Adherent cells suppress measles and herpes simplex I virus-induced blastogenesis of multiple sclerosis lymphocytes.

Viral antigen-induced blastogenesis of lymphocytes from multiple sclerosis (MS) patients was investigated to determine if the responses were actively suppressed. We found that depletion of adherent cells increased measles and herpes simplex I virus antigen-induced transformation of MS lymphocytes. Addition of indomethacin to cultures of unfractionated MS lymphocytes also caused an increase in viral antigen-induced responses. These two facts, plus finding that the cell type mediating the immunosuppression did not rosette with 2-aminoethylisothiouronium bromide hydrobromide-treated sheep red blood cells, indicate that the suppressed T-cell responsiveness of MS patients is caused by macrophages rather than T-cells. These results have a major implication for the divergent published data on blastogenesis induced in MS patient lymphocytes by specific antigens, viral or otherwise.
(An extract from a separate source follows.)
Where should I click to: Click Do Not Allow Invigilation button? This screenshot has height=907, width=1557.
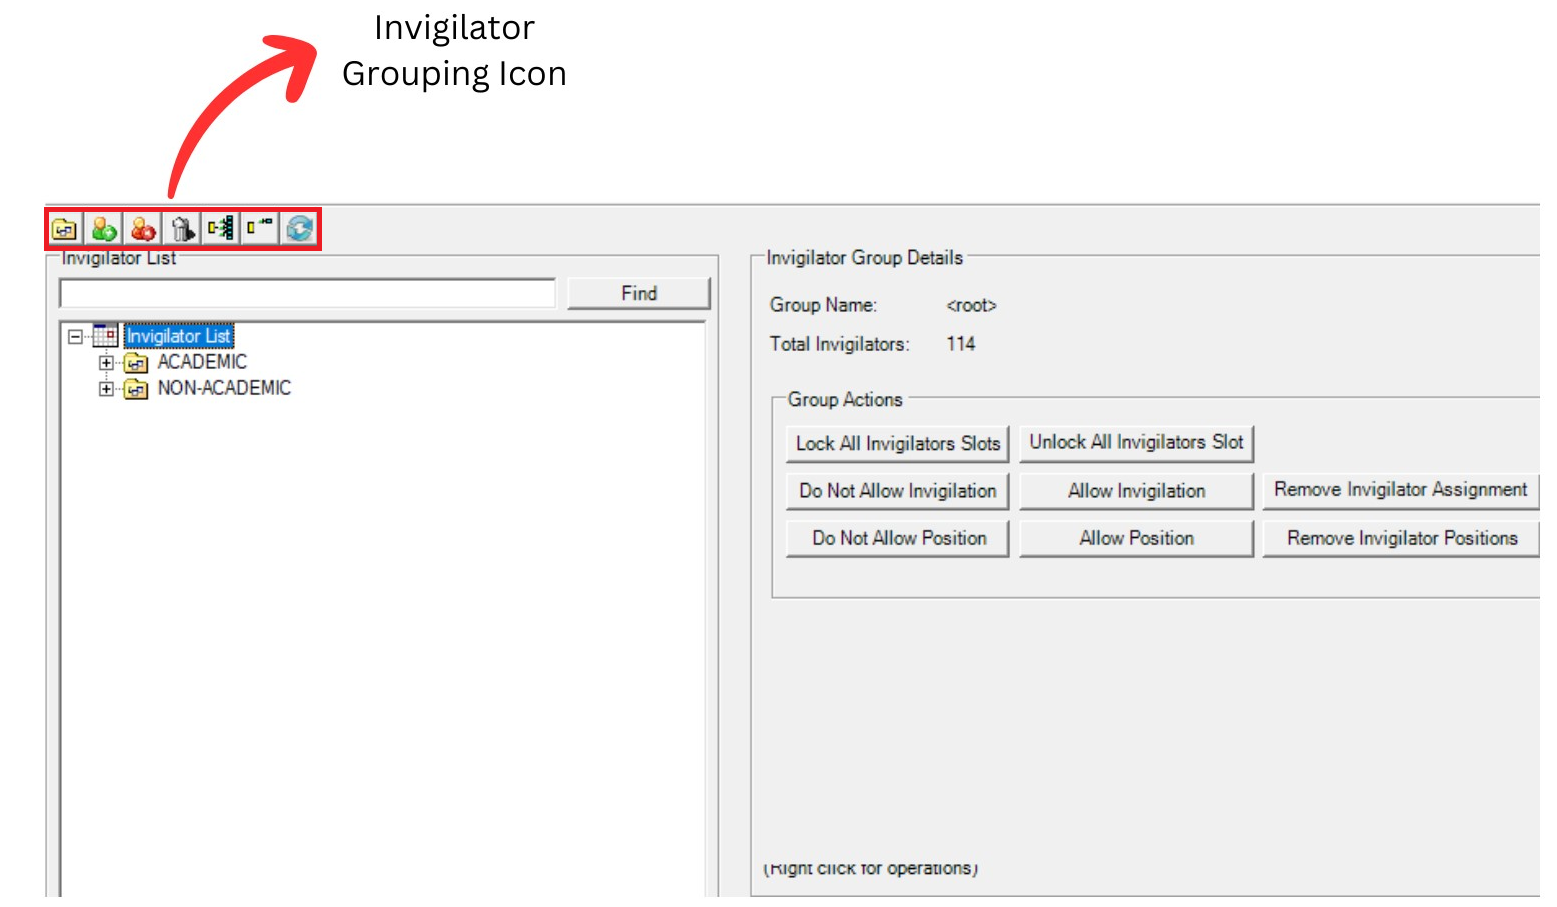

We feel the inconsistencies may simply have arisen from the different lymphocyte isolation and washing procedures used giving variable levels of macrophages and, hence, variable levels of immune suppression. This clearly suggests that induction of blastogenesis in MS patient lymphocytes by a wider array of infectious agent antigens and by various neural antigens should now be undertaken using adherent cell-depleted lymphocytes.